▶ **SUPPLIED DATA**:
-------

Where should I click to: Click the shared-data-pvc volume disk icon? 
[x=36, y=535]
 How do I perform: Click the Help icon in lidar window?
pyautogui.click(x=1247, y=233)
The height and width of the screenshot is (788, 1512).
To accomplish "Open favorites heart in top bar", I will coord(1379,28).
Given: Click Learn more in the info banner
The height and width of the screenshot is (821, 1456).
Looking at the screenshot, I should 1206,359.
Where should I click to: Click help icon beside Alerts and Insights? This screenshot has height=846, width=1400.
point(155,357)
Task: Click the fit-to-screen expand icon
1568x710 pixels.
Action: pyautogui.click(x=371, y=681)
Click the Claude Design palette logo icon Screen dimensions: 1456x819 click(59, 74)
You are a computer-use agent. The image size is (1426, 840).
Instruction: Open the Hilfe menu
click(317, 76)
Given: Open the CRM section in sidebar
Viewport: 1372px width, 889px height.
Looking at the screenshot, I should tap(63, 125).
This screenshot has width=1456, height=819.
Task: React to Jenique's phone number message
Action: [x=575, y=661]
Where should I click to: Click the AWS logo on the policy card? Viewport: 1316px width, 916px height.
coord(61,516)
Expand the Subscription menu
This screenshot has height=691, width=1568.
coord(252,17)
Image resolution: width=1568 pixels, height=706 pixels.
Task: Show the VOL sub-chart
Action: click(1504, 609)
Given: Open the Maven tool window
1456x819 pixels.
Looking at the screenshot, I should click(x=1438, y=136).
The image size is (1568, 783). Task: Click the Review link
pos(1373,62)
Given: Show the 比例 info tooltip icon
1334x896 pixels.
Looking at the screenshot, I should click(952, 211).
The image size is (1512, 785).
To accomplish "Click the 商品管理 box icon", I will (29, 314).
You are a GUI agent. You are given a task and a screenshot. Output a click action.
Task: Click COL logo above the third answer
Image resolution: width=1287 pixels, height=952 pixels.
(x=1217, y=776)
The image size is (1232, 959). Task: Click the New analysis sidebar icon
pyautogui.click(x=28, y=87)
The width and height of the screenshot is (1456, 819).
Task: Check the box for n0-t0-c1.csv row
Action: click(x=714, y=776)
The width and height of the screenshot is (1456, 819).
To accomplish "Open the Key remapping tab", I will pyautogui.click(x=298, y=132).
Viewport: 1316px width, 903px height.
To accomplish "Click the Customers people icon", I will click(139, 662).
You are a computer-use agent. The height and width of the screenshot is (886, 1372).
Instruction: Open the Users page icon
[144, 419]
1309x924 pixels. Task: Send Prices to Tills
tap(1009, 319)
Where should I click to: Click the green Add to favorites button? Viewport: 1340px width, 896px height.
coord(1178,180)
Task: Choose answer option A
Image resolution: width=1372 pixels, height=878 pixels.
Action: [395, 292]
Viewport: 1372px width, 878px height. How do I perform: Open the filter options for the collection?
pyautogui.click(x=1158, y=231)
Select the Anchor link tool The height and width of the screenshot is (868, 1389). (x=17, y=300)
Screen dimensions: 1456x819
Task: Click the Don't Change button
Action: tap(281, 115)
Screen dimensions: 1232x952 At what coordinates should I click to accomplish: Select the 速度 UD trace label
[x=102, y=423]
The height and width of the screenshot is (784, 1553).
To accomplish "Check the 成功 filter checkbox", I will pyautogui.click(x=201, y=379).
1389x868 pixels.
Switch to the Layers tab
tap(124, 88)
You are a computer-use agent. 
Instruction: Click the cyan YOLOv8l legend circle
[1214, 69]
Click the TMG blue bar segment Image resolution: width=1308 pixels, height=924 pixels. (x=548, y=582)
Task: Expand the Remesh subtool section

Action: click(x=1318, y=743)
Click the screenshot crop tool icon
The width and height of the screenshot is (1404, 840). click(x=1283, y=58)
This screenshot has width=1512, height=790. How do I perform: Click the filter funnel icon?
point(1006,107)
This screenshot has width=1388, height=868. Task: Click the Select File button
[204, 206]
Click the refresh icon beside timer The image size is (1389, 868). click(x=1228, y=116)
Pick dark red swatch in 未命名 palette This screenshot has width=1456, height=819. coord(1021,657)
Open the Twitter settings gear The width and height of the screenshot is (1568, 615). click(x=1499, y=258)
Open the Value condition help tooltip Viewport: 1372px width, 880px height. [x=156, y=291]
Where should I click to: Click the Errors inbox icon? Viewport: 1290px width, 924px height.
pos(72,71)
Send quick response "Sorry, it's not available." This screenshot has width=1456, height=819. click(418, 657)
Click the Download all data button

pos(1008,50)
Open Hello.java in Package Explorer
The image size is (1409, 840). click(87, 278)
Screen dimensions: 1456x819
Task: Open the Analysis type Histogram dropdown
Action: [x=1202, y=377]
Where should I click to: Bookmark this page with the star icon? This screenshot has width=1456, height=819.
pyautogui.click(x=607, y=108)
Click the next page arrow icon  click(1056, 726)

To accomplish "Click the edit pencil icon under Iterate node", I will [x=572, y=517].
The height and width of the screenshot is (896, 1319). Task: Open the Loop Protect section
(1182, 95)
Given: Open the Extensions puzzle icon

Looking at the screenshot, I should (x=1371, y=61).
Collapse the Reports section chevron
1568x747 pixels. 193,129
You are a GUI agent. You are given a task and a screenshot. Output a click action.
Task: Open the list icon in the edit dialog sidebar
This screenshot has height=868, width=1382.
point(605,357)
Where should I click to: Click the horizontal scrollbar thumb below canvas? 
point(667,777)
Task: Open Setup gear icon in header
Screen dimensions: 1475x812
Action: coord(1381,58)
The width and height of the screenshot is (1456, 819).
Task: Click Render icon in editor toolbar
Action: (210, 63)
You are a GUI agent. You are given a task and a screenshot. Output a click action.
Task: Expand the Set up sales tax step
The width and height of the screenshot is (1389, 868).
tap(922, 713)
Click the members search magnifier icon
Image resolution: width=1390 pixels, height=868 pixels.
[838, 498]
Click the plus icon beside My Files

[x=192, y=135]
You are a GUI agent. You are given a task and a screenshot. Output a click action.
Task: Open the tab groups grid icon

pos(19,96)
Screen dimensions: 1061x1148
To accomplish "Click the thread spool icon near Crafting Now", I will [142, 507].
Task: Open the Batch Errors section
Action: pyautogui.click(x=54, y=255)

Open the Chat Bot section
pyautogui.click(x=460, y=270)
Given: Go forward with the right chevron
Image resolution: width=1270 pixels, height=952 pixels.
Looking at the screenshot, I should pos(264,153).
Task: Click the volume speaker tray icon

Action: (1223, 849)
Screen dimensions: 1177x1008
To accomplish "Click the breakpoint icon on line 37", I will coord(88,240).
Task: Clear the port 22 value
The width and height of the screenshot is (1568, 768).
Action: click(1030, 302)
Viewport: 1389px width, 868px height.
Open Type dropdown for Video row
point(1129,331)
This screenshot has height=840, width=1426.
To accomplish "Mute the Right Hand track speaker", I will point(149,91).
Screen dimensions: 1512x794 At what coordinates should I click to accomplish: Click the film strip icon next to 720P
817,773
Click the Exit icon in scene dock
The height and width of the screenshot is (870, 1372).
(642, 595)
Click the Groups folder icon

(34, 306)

-------

▶ **DIRECTIONS FOR THIS TASK**: Would you output, from the records above, exactly the run of lines that starts at the line containing "1456x819 pixels." and ends at the line containing "Viewport: 1316px width, 903px height.", and only that run?

▶ **SOLUTION**:
1456x819 pixels.
Looking at the screenshot, I should click(x=1438, y=136).
The image size is (1568, 783). Task: Click the Review link
pos(1373,62)
Given: Show the 比例 info tooltip icon
1334x896 pixels.
Looking at the screenshot, I should click(952, 211).
The image size is (1512, 785).
To accomplish "Click the 商品管理 box icon", I will (29, 314).
You are a GUI agent. You are given a task and a screenshot. Output a click action.
Task: Click COL logo above the third answer
Image resolution: width=1287 pixels, height=952 pixels.
(x=1217, y=776)
The image size is (1232, 959). Task: Click the New analysis sidebar icon
pyautogui.click(x=28, y=87)
The width and height of the screenshot is (1456, 819).
Task: Check the box for n0-t0-c1.csv row
Action: click(x=714, y=776)
The width and height of the screenshot is (1456, 819).
To accomplish "Open the Key remapping tab", I will pyautogui.click(x=298, y=132).
Viewport: 1316px width, 903px height.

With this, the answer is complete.